It’s been over 25 years since this infamous theatrical spook story first took to the stage. Since then horror has moved onto the postmodern thrill of the Blair Witch Project; freaky Far Eastern films such as The Ring and the extremities of the torture porn genre. So does Stephen Mallatratt’s adaptation of Susan Hill’s novella still have the power to scare? Well... yes, but the thrills here the stuff of cosy campfire stories, not pure pant-wetting terror.
Framed as a play within a play The Woman In Black follows the elderly Arthur Kipps as he seeks the help of a young actor to retell a ghost story. The story being what happened to Kipps 30 years earlier as a young solicitor visiting a mysterious house in a marsh to tie up a dead woman’s affairs.

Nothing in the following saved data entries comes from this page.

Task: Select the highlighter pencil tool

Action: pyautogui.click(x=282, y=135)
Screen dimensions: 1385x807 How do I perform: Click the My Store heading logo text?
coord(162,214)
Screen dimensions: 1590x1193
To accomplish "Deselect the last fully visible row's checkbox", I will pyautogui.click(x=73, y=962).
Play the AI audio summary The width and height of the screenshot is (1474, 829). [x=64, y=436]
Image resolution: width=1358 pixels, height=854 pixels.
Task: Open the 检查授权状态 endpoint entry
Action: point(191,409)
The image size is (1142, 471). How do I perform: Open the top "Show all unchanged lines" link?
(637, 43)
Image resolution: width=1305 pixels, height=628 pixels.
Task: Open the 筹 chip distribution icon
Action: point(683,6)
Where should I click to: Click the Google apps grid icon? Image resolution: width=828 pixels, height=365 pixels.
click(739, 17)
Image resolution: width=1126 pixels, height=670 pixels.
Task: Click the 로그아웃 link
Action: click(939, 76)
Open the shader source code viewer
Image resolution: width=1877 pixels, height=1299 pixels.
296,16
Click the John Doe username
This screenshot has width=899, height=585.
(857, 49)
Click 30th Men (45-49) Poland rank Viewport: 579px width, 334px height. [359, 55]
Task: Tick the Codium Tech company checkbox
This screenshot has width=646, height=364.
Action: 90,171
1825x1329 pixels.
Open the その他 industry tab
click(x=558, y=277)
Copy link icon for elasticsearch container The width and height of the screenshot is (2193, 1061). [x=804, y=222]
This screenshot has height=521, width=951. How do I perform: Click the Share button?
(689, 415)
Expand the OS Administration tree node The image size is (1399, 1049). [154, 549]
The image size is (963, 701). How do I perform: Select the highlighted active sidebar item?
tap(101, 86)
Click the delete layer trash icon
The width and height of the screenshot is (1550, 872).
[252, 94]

Think of the tropes of the classic ghost story - haunted houses, locked doors, dangerous fogs and ominous graveyards - and you’ll find them all here. But what The Woman in Black lacks in originality it makes up for in an assured execution that layers on the tension until you are gripping your chair in fear.
As a two-hand play kudos must go to both actors Julian Forsythe and Anthony Eden, who conjure up the unsettling tale on a nearly bare stage with the minimum of props. Forsythe in particular tackles a number of roles - including inn keepers, coachmen and rich landowners - with chameleon-like aplomb. It's not all one-note terror however and the pair are also adept at the comic timing that elicits as many laughs as screams. They are aided by some incredibly effective lighting and sound that keep the audience suitably unsettled and moves the actions swiftly from a country inn to a misty causeway to a dilapidated mansion.
Of course, half the scares come from the surprises so much of the plot can’t be given away but if you are after some old-fashioned frights delivered with skill then this is a fantastically phantom-filled night out.